Myriam Tahiri Hassani, psychologue clinicienne et chargée de cours à l’Université du Québec à Montréal, explique que la privation du sport et des amis peut susciter un véritable déséquilibre aux plans psychologiques et affectifs chez les cégepiens.

Elle précise aussi que quatre catégories de jeunes en difficultés sont principalement touchées par le contexte actuel, dont ceux qui étaient déjà très sollicités sur le plan structurel, ceux qui avait une prédisposition de vulnérabilité affective et ceux qui font face à des enjeux relationnels importants.

La dernière touche les jeunes qui vivent présentement une perte de repères en raison du contact étroit avec le virtuel qui se prolonge pendant plusieurs heures avec les cours en ligne.

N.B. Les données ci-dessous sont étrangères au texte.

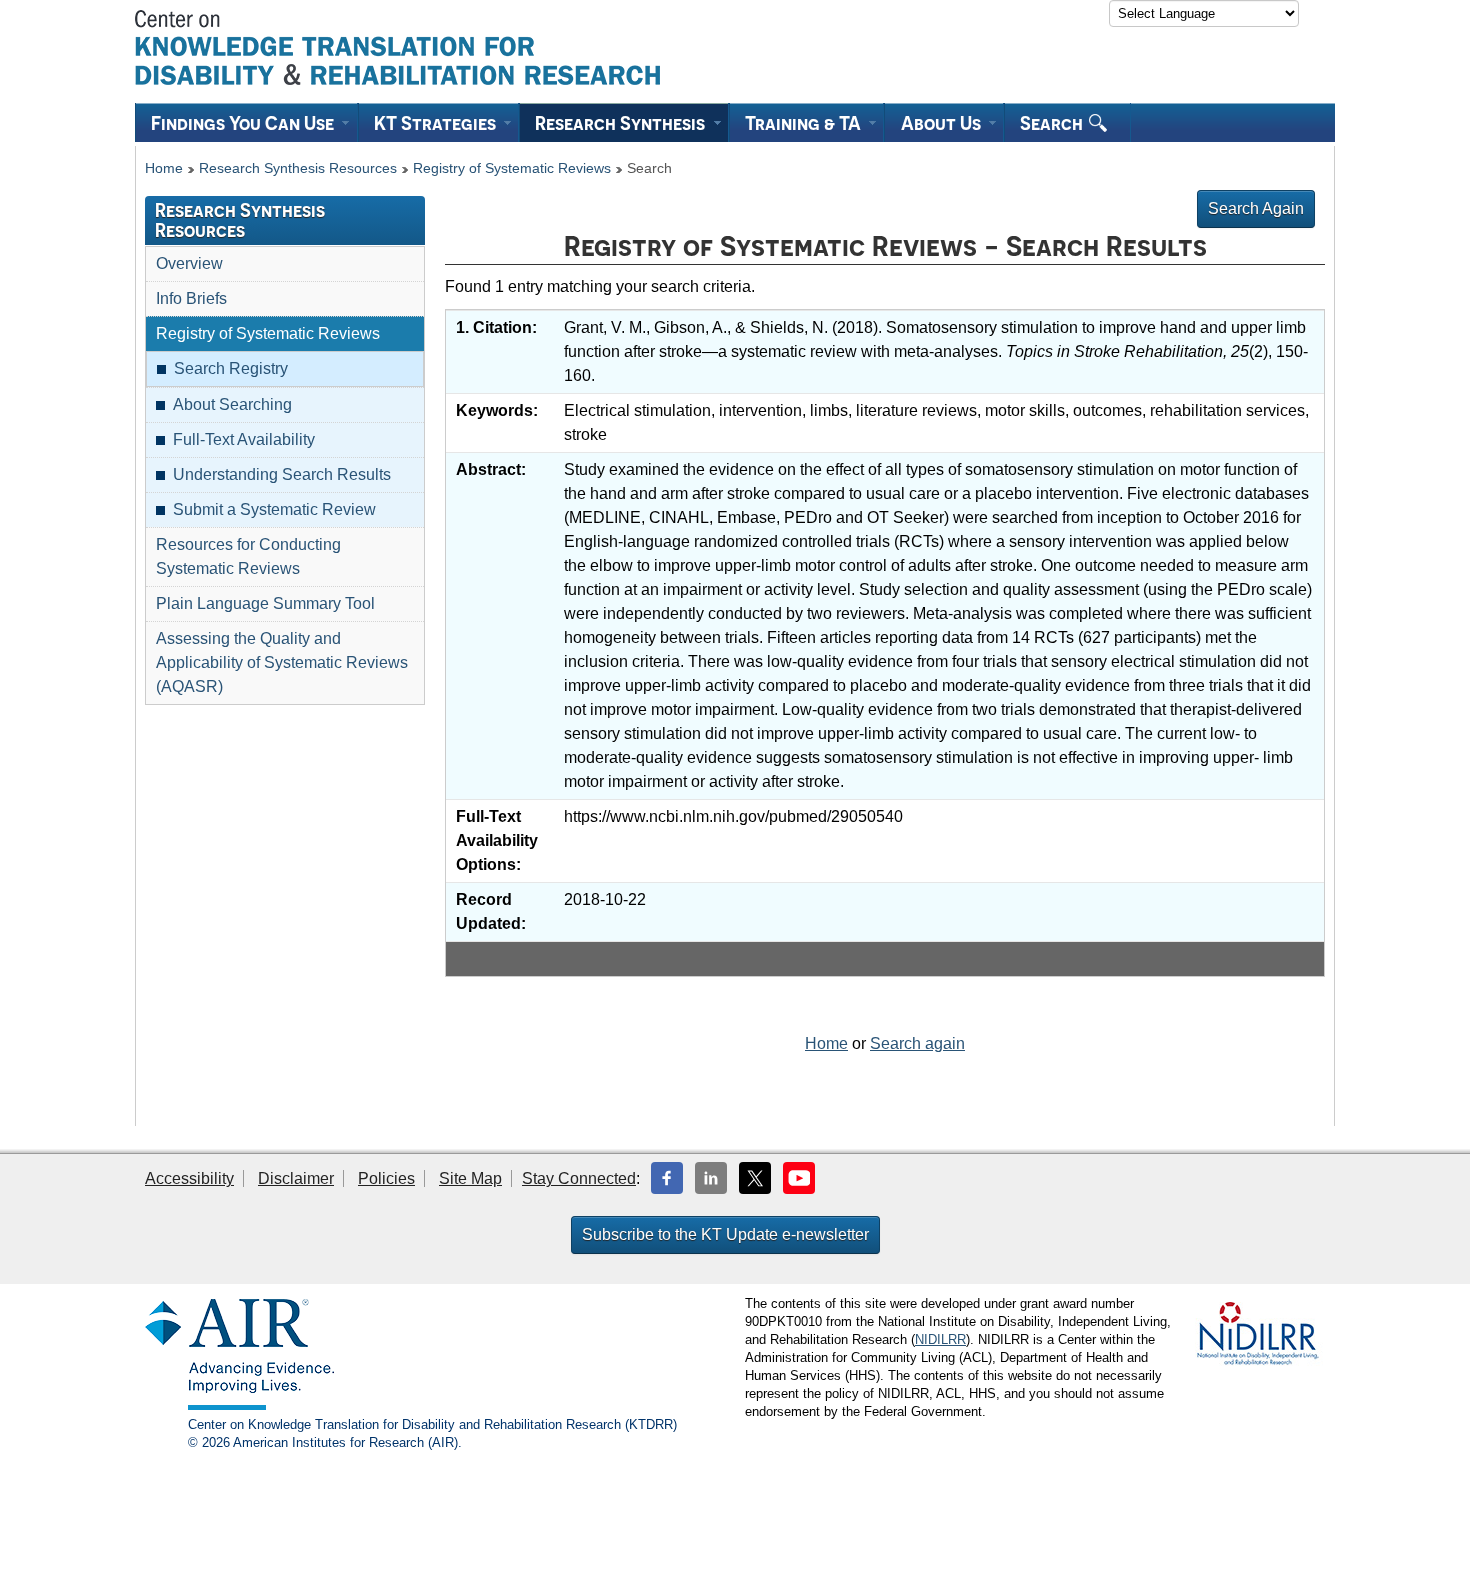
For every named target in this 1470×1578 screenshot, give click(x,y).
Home (164, 168)
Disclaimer (296, 1178)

Il s’agit d’une nouvelle catégorie sur laquelle se penchent désormais plusieurs experts.

«À titre d’exemple, les jeunes peuvent être anxieux en sortant du monde virtuel, car ils ont l’impression de devenir spectateurs du monde réel qui n’est plus tangible pour eux, ajoute Mme Tahiri Hassani. Cela peut être extrêmement déroutant, car ils ne comprennent pas ce qui leur arrive et on l’impression de devenir fou.»

Éviter le piège

Pour la psychologue clinicienne, il faut éviter de tomber dans le piège de rester accrocher aux écrans lors des pauses afin de réduire ce niveau d’anxiété.

«Il faut essayer de reproduire au maximum une routine quotidienne qui ressemble minimalement à celle des cours en présentiel, précise-t-elle. Plutôt que de prendre cinq minutes de pause sur un téléphone, il est mieux de sortir à l’extérieur prendre l’air.»

Pour remplacer les activités sportives, elle recommande de se lancer un défi à chaque semaine. Il est aussi possible de le faire avec un ami, tout en respectant les mesures de distanciation sociale.

«Le télé-travail [et les cours en ligne] sont une excellente alternative, mais il faut être conscient de son revers, complète Myriam Tahiri Hassani. Il faut être conscient qu’il y a des coupures obligatoires à faire lors des pauses et que cette méthode permet principalement un mode hybride entre le virtuel et le réel.»

Prochaine session

Le début de la prochaine session devrait se faire en mode virtuel comme ce fut le cas à l’automne. Encore une fois, les élèves devront redoubler d’efforts pour pallier les limites de l’enseignement à distance. Cela passera par une collaboration augmentée entre les étudiants.

 C’est d’ailleurs l’un des points positifs qui a été soulevé par Rébecca.

«L’entraide est plus grande entre les étudiants. Le prof ne peut pas répondre à 50 courriels sur le même sujet, donc on se tourne vers les autres pour trouver les réponses à nos questions.»